Stored data

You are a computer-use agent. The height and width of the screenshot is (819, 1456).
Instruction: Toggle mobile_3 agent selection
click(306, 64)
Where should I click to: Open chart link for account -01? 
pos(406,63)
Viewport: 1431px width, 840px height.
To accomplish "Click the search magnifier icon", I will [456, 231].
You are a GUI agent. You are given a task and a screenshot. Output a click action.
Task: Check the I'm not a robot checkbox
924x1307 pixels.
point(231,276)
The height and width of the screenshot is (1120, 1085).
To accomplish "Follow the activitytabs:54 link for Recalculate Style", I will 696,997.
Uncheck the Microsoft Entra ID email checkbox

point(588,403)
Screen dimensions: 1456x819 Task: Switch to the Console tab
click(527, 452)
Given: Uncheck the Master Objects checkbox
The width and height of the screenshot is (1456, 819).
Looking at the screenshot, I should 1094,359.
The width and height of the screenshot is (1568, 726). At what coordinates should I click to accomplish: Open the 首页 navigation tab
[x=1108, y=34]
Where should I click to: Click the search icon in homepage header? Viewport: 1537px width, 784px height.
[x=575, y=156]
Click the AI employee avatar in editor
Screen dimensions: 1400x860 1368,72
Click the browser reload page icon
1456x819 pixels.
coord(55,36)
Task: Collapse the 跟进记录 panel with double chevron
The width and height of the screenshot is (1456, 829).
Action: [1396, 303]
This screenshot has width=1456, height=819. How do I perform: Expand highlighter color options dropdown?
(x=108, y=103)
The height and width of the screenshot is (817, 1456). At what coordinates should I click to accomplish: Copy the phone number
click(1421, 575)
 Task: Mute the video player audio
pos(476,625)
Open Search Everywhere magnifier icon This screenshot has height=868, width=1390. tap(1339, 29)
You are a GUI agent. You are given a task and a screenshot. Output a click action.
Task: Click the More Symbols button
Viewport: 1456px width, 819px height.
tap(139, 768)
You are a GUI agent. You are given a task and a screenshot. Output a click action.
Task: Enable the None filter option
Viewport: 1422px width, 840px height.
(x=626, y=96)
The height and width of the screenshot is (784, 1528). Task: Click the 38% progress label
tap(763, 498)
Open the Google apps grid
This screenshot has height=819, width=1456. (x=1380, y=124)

- [Task goal] Stop after the line containing "Viewport: 1431px width, 840px height.": print exactly the lines from the start of the entries above up to it, that line included.

- [Exercise answer]
You are a computer-use agent. The height and width of the screenshot is (819, 1456).
Instruction: Toggle mobile_3 agent selection
click(306, 64)
Where should I click to: Open chart link for account -01? 
pos(406,63)
Viewport: 1431px width, 840px height.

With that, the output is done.